Latest Market Summary
US ECONOMIC OUTLOOK GETS A FILLIP FROM NONFARM PAYROLL NUMBERS
The US economy seems it to be having its best period of growth in decades after the nonfarm payroll data released by the Labor Department showed unemployment at a 17-year low of 4.1%. The steady hiring resulted in lower unemployment and sustainable growth in the output. The Quarter 3 growth rate was approximately 3%. The markets greeted this news as another sign of a strengthening economy, with the DJIA and S&P 500 both finishing the week up by 0.4%.
BREXIT DEAL NEARS AGREEMENT
After weeks of intense diplomacy and negotiations, a settlement has been reached between the UK and EU. The tentative agreement is to be endorsed by the EU at the Brussels summit next week. The divorce bill is likely to be in the range of GBP 36bn to GBP 39bn. The latest development marks a completion of the BREXIT phase one. The negotiations will now enter the critical second stage where more difficult decisions are to be made.
US GOVT BOND PRICES FALL AMID REPORTS OF A STRONG LABOUR MARKET
The US Govt bond prices fell, and the 10-yr Treasury yield rose to 2.383% after the low unemployment figures were released by the Labour Department. The expected rate hike by the FED this week is likely to be one in a series of future rate hikes to prevent the economy from overheating as prospects of inflation became stronger after the release of employment figures and the proposed Corporate Tax cuts.
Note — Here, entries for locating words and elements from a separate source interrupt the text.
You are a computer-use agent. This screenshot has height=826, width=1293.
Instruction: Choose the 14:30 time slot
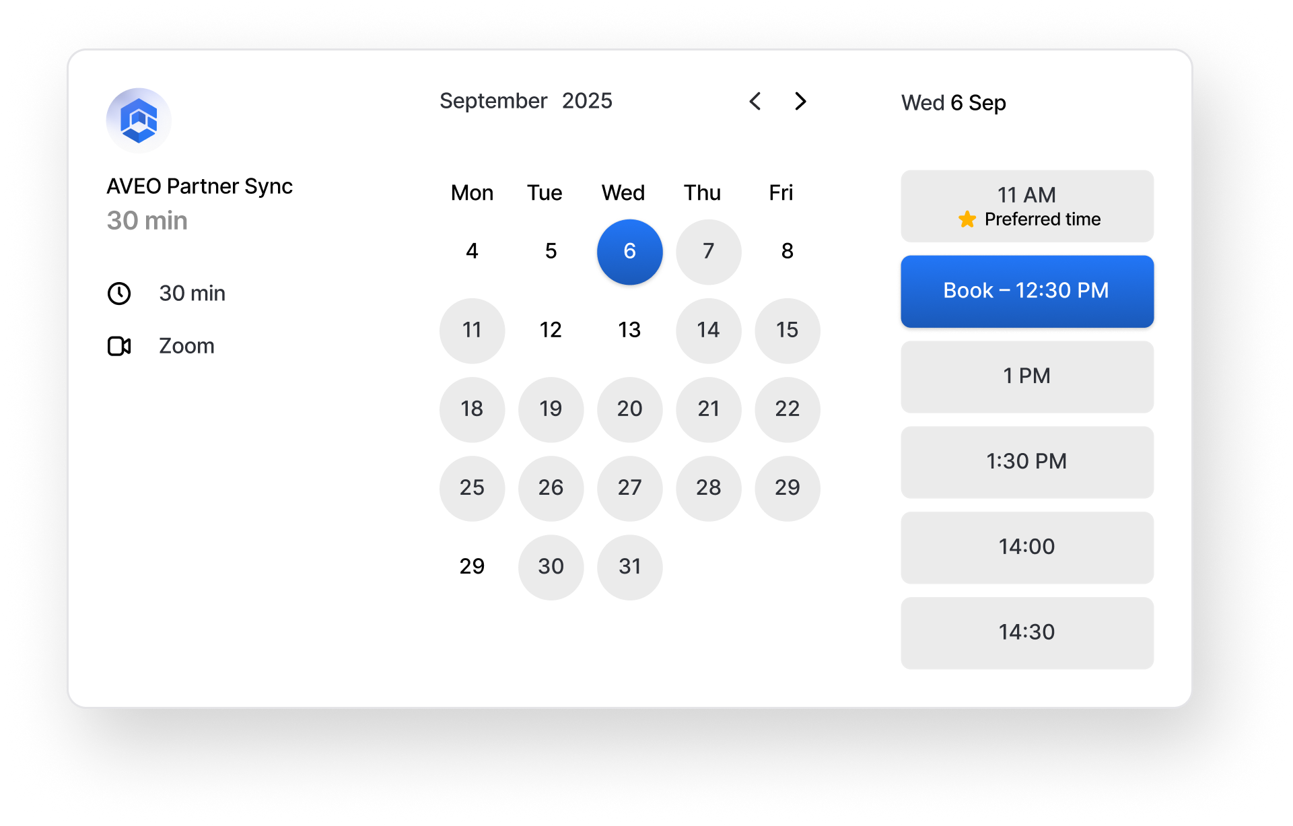1026,633
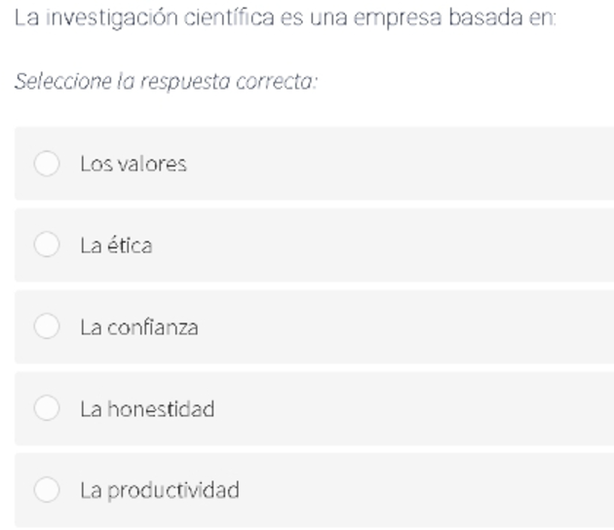Click the word 'científica' in the question
Image resolution: width=614 pixels, height=530 pixels.
click(229, 18)

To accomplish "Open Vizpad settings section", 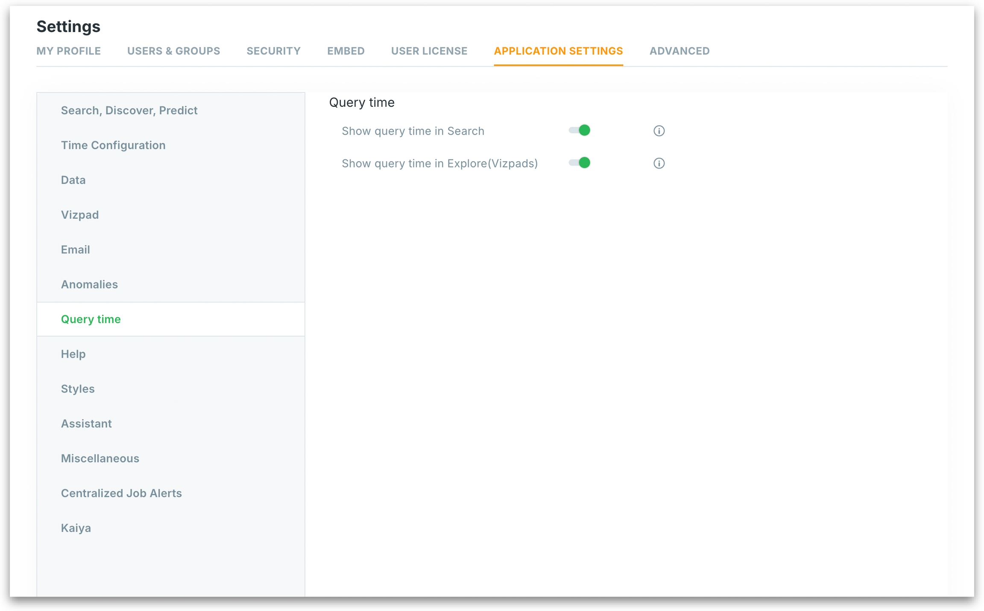I will click(80, 215).
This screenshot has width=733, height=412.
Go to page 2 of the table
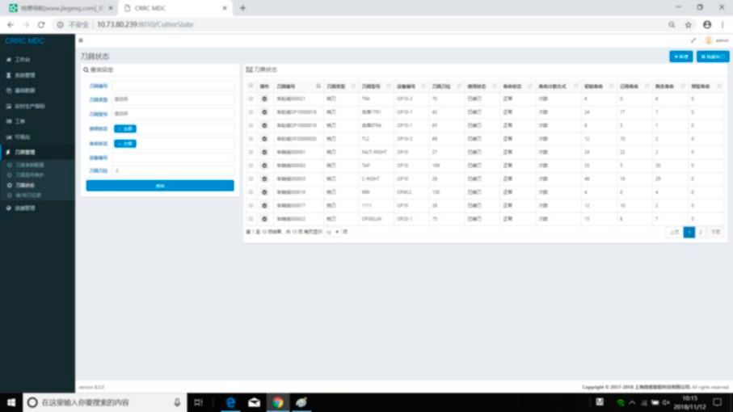[x=701, y=232]
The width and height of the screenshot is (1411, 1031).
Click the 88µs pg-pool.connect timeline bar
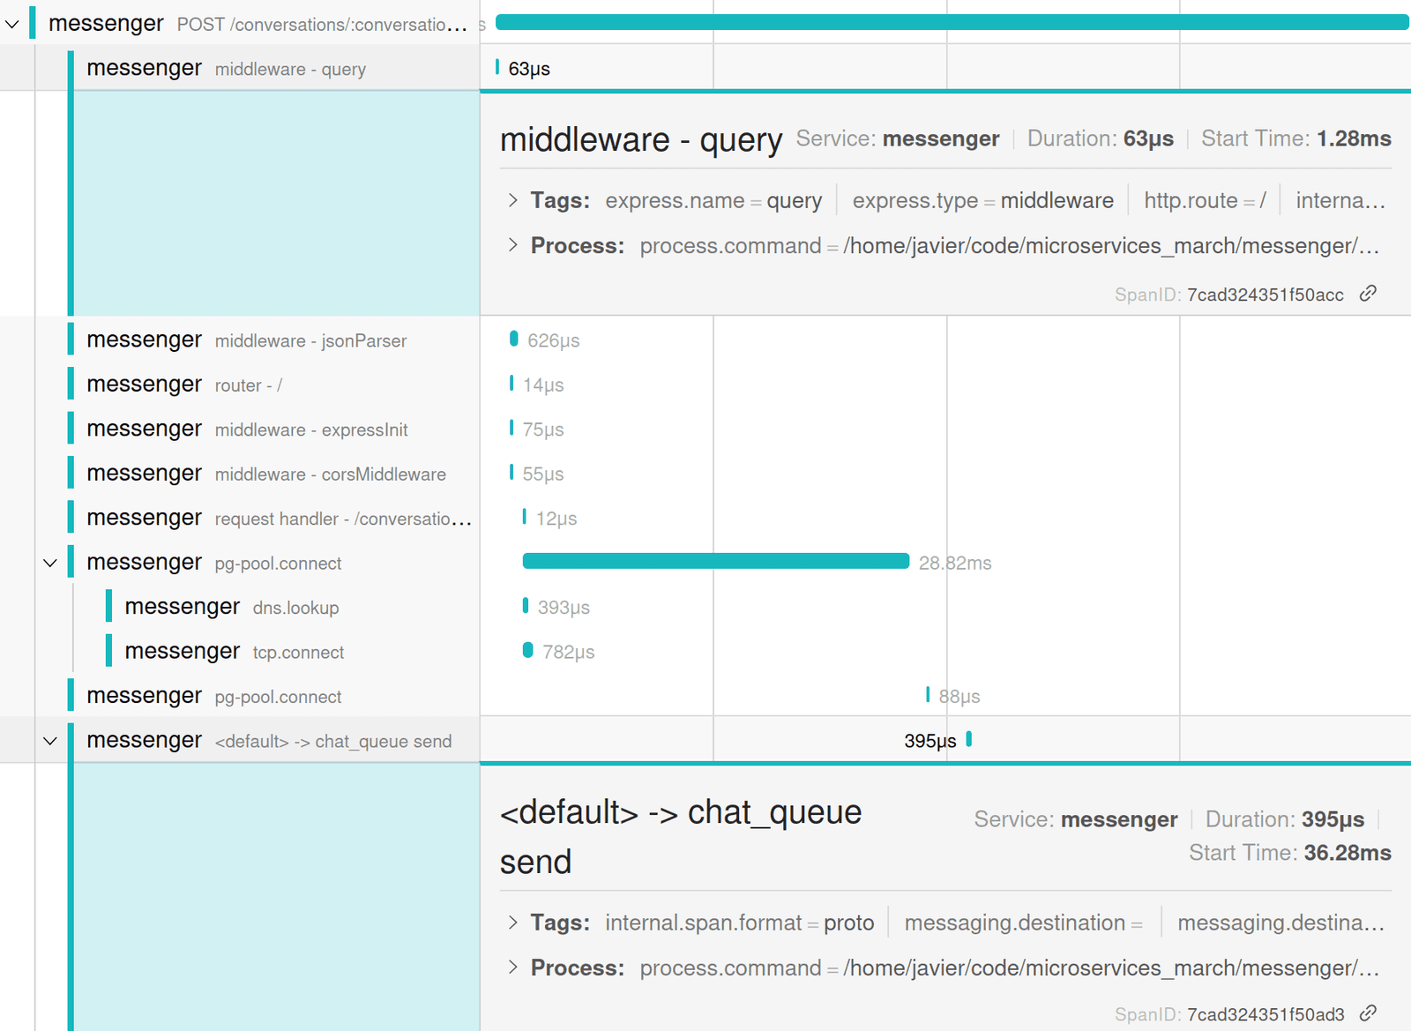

STERLING & GILT YIELDS VOLATILE AFTER BREXIT DEALS
The pound reversed the early gains it made on Friday after the news of the agreement between the UK and the EU over BREXIT. In the early trading hours on Friday, the pound reached above $ 1.35 against the US dollar however subsequently retreated to $ 1.3377, ending the day at -0.7%. The yield on policy-sensitive two-year gilt hit 0.567% before ending the session flat at 0.51%. the 10-year benchmark yield ended up 2 basis points higher at 1.28%
PRESSURE MOUNTS ON WTO AS THE US PROMOTE ITS NATIONAL INTERESTS
EU officials said that the US is threatening to damage global trade undermining WTO. the US is allegedly blocking appointments to a WTO appellate body that resolves trade disputes thereby sabotaging the system of global trade. US officials said that the WTO needs to adapt the changing dynamics of Global Trade and the challenges it faces. In his recent tirade against the WTO, President Trump accused it of being unfair to the US and at the same time alleged that China, the biggest exporter, has used WTO for its policy of mercantilism.
FINANCIAL SECTOR SEES STRONG INFLOWS OF $ 1.5BN
Investors poured $ 1.5bn into financial sector funds last week on optimism about the prospects of lighter regulation and less tax. This was the fourth consecutive week of inflows into the sector. The potential easing of regulations and corporate tax cuts increase the positive sentiment in the financial sector. Banks are likely to be the biggest beneficiaries of lower domestic tax rates.